* [What is being asked] Please rescale the records below by copying every line again, requests included, with each coordinate in the answers multiplied by 1.55 and rounded to the nearest whole number, halves up. Leave the pictures out of your reply.
┌──
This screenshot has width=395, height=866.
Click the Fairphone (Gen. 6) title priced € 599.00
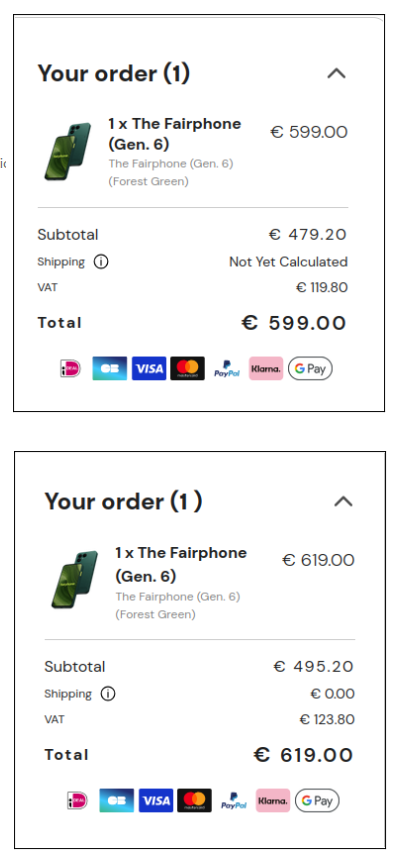coord(175,134)
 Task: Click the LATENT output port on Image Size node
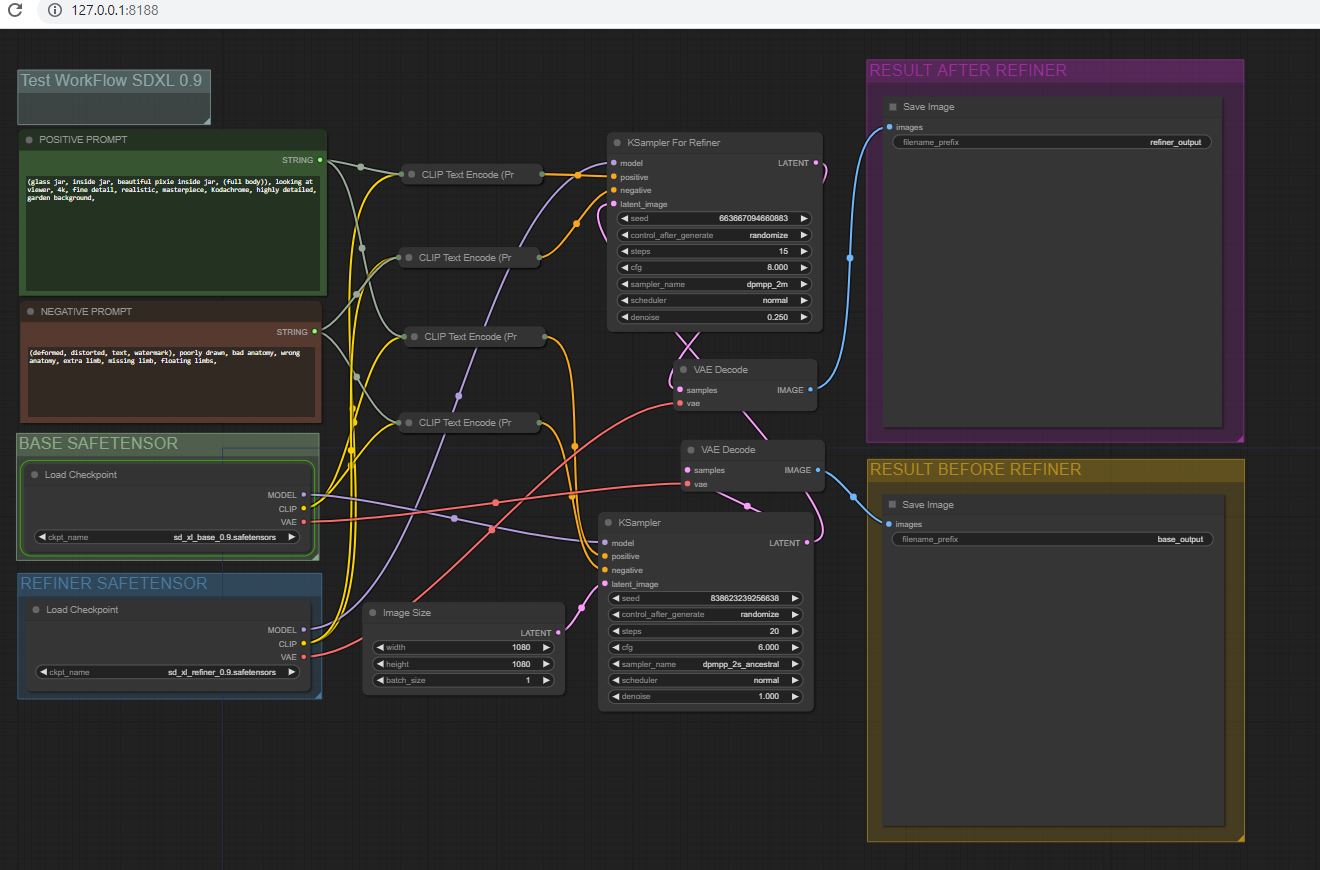click(x=558, y=633)
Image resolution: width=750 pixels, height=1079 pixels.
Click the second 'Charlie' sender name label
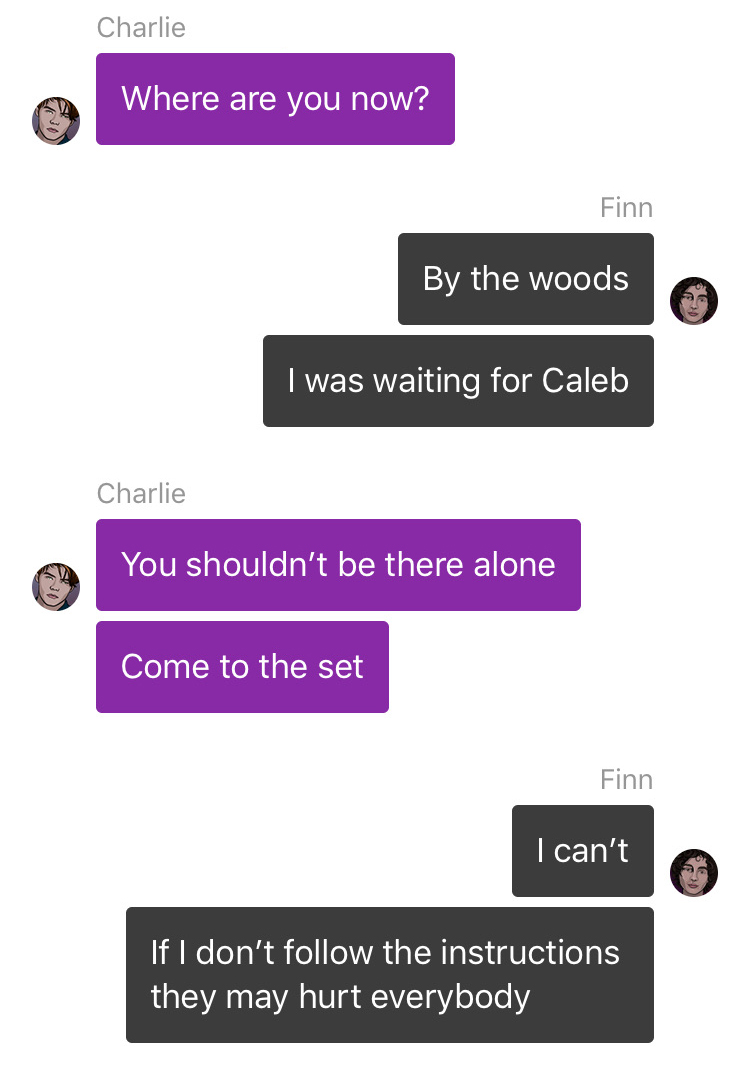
└──
* [Final answer]
This screenshot has width=395, height=866.
Click the Fairphone (Gen. 6) title priced € 599.00
coord(271,208)
 Task: Click the LATENT output port on Image Size node
click(x=865, y=981)
Image resolution: width=750 pixels, height=1079 pixels.
Click the second 'Charlie' sender name label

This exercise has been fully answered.